Luckily, having come on the heels of “West Side Story,” Peck’s choreography-on-film muscle was “well exercised. So we were able to pull it off given that schedule. And Bradley was such a wonderful collaborator, and we spent weeks talking about it and watched reference videos together. He was really generous with his time to make sure we were in lockstep for what this sequence was aiming to be before we got on set.”

The final sequence is a tour-de-force that both moves the plot forward and comments on it. Initially, Bernstein conjures up the dancers to show Felicia that side of his world, and the music of “Fancy Free” is boisterous and exhilarating. But as Bernstein and Felicia become part of the number and Peck’s choreography supplants Robbins’ original, the dance becomes more explicitly about them.

“It becomes this whole other layer of not only who Bernstein is as an artist but as a person and how he’s able to dream and picture the world at its best. That was a big part of building out the number, so Felicia can observe it and get enamored by it but also get absorbed into it and be thrilled by it and a little bit scared of it as well. Which I think is a theme that runs through the whole film because it’s a film about their relationship and the vast spectrum of what that included. So in a short, capsule moment, we’re getting a visceral sense [of that].”

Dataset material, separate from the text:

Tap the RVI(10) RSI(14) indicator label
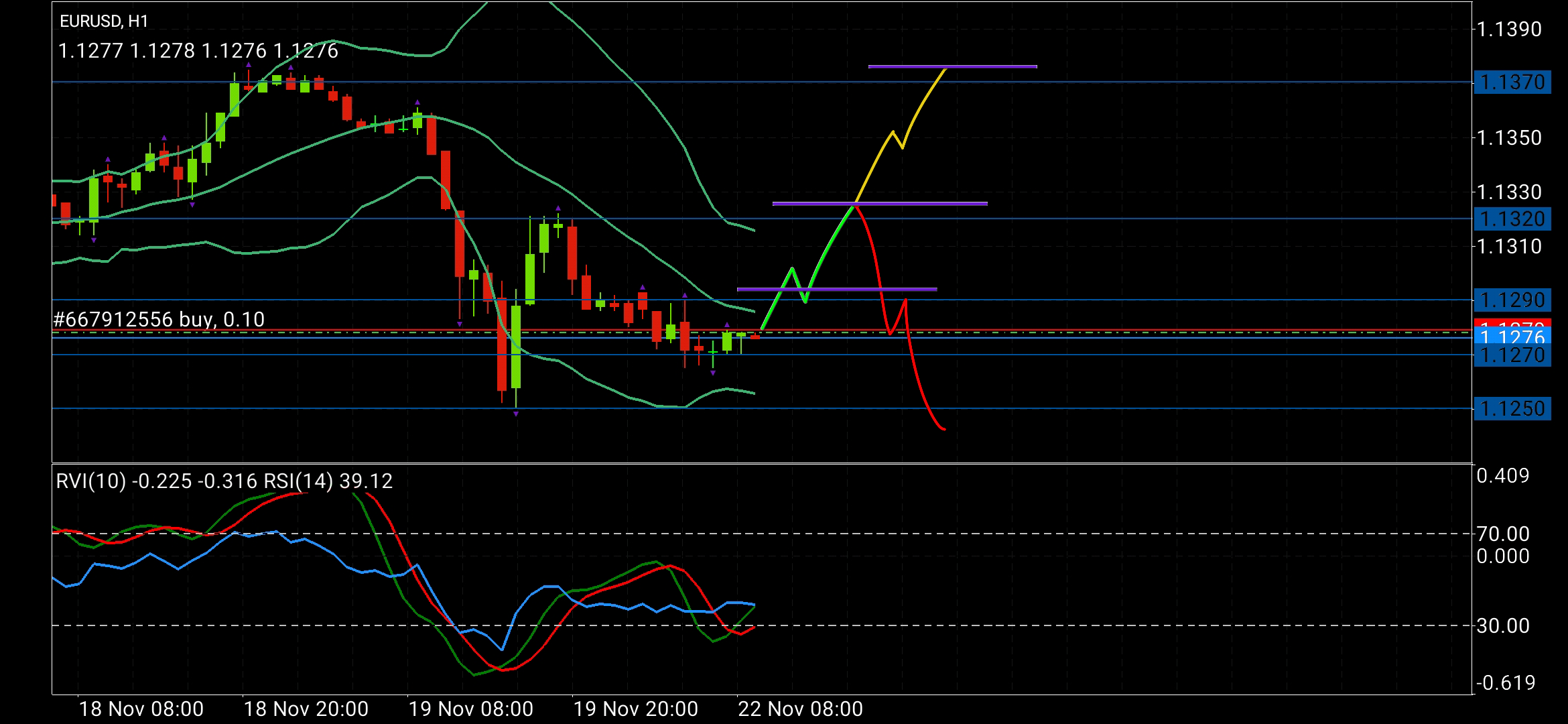This screenshot has height=724, width=1568. coord(224,481)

Having Bernstein appear in a sailor costume and dance is a surprising choice that works within the context of the scene. As Peck pointed out, “The way he conducted and carried himself, his body language, was so physical and at times so performative but in a very natural way. He wasn’t putting it on it was just who he was. So the fact that we could build out this dance sequence where it extends ever so slightly further into a choreographed world is something the viewer can get behind and isn’t too jarring. He’s already halfway there, and he sort of lifts up and out a little bit further. [Then it becomes] how far can we push this and how seamless can we make this so we don’t lose the audience but they’re able to feel something beyond what can be spoken?”